Green, Grow and Thrive Catalyst

Bark and leaves of a black poplar tree

The Green, Grow, and Thrive Catalyst is an interdisciplinary hub bringing together Salford researchers and external partners with an interest in urban agriculture, green infrastructure, and social prescribing. Our mission is to create a space for networking, to facilitate knowledge sharing, and to create opportunities for collaboration and innovation.
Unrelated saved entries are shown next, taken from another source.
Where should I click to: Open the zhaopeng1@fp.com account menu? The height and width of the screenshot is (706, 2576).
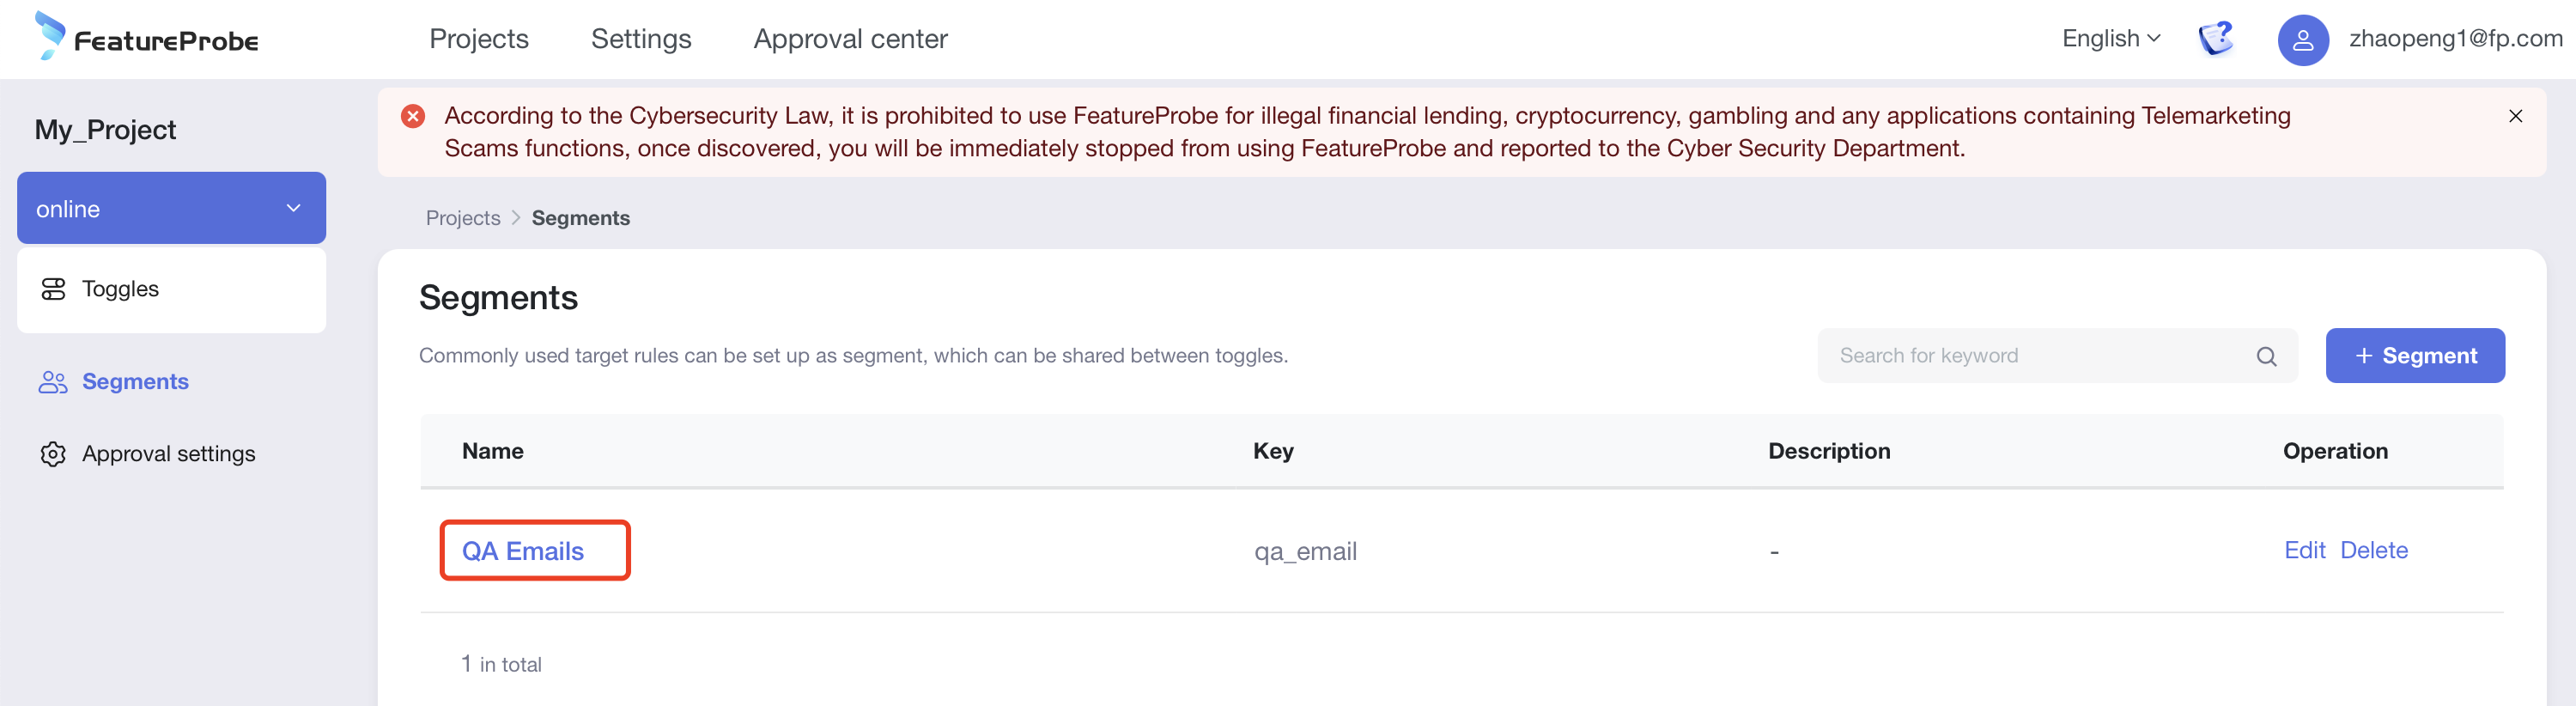coord(2455,39)
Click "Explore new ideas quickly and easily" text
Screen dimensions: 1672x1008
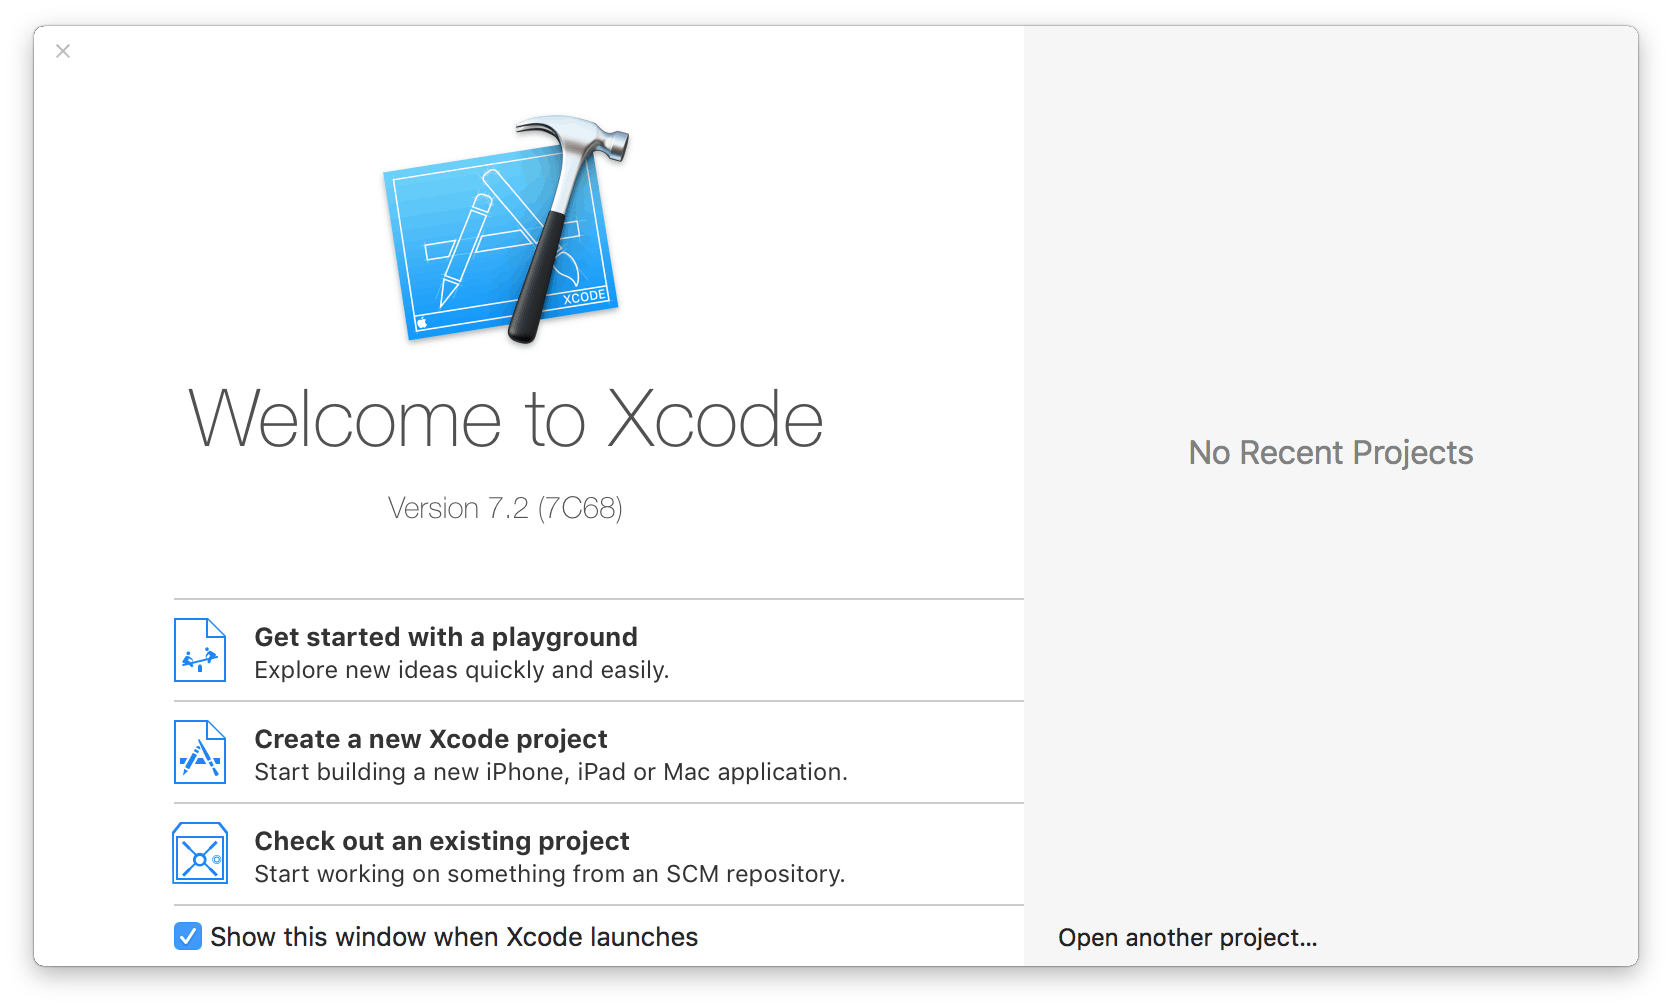coord(461,670)
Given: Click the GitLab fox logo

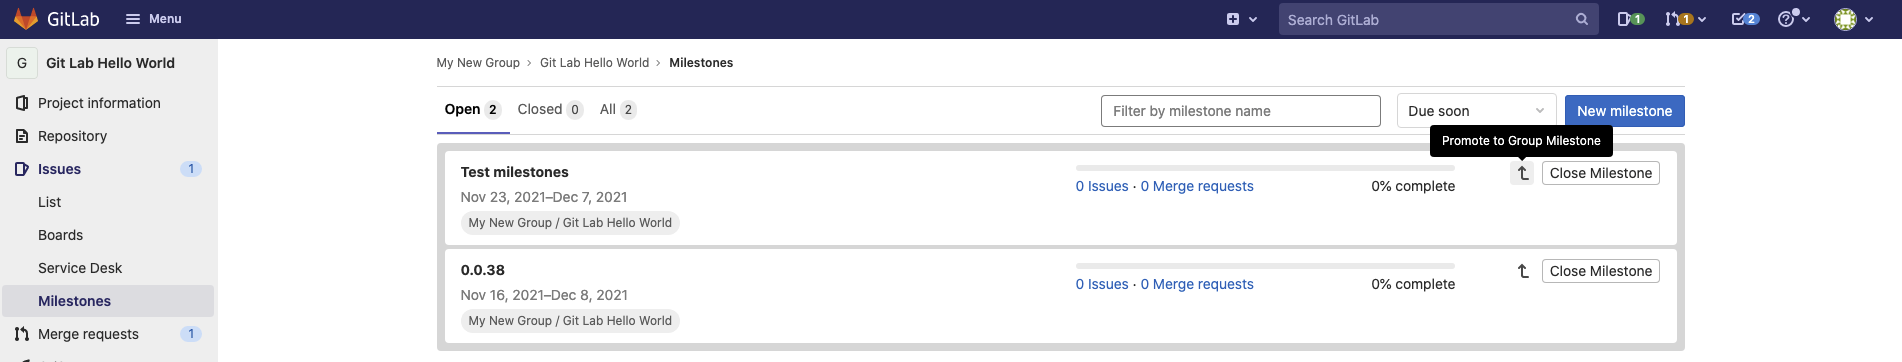Looking at the screenshot, I should [26, 19].
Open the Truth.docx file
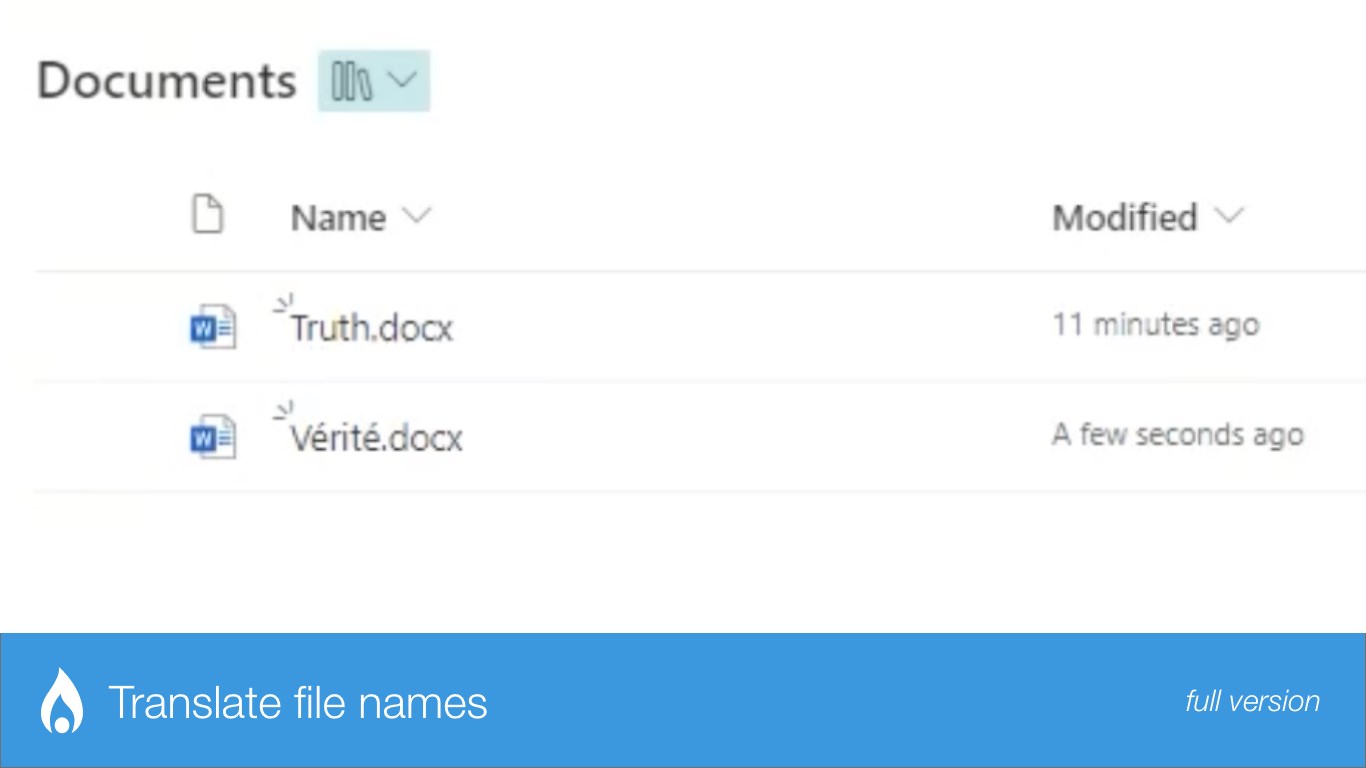 tap(372, 328)
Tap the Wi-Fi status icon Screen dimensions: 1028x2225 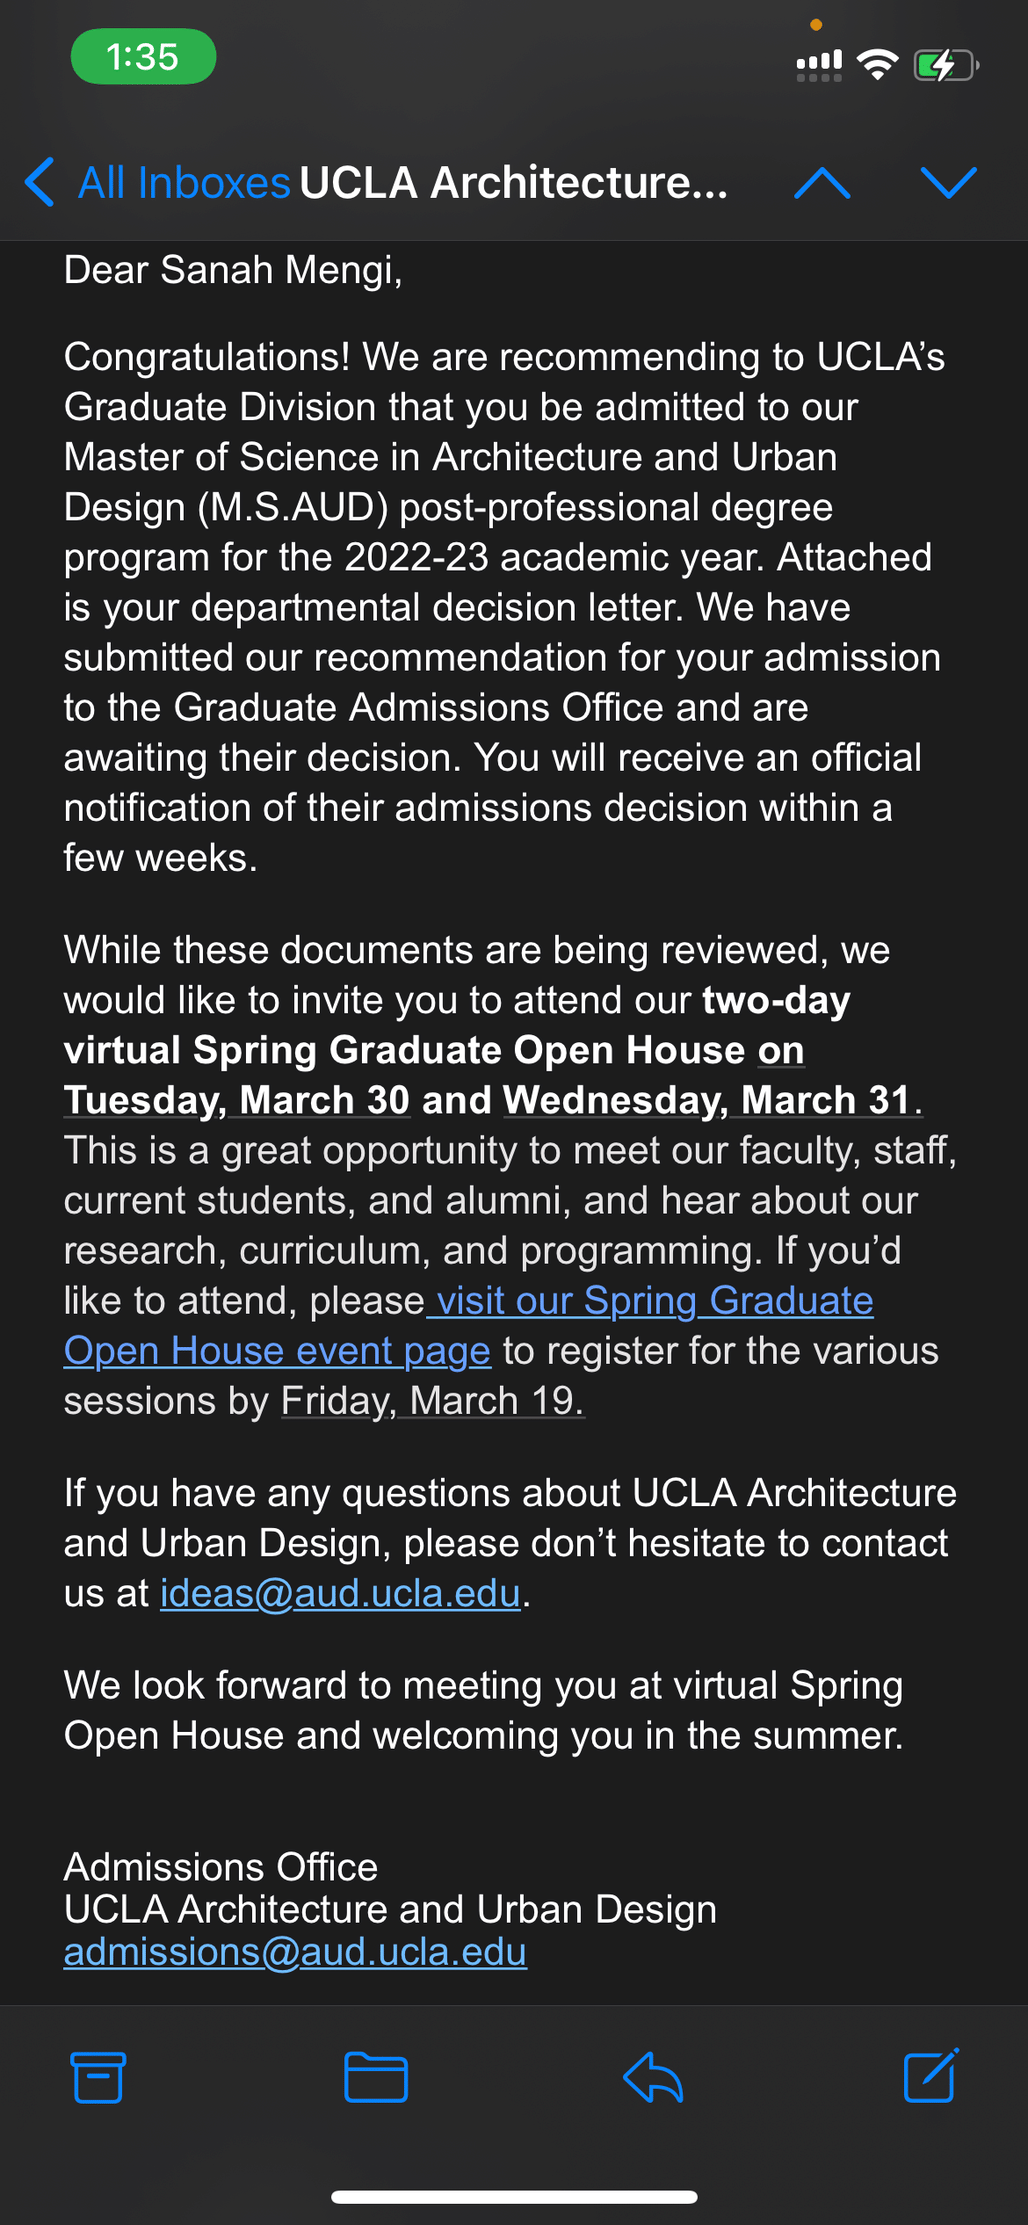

Born from the previous Industrial Collaboration Zone units (2014 – 2023): the Salford Care and Urban Farm Hub and Salford Social Prescribing Hub, the combined venture aims to scale-up work and act as a catalyst for collaboration, both internally and externally.

Lead: Dr Andrew Jenkins

PuRe (Pollution) Research Group

Geography students in a river in the Alps

The Pollution Research Group (PuRe) brings together academics working across soil, water, air and noise pollution studies. The interdisciplinary group brings together an array of geographers, ecologists, environmental and acoustic researchers to explore innovative solutions for tackling pollution in its many forms. Recent work includes the Horizon funded Plan-B project, exploring light and noise pollution, to the NERC-funded (and Times Higher Research project of the year) Chernobyl project.

Lead: Dr Helen Whitehead

Climate Resilience Research Group

Overhead view of a flooded town in Sri Lanka

The vision of the Climate Resilience Research Group is to safeguard current and future generations by delivering innovative, community‑centred climate‑resilience solutions that preserve lives, livelihoods and natural systems. The group conducts interdisciplinary research to address the multifaceted challenges of climate resilience across the built environment, natural ecosystems, and social systems. The group spans across two Research Centres at the University, with the team at ERIC collaborating with colleagues in the Built and Human Environments Research Centre.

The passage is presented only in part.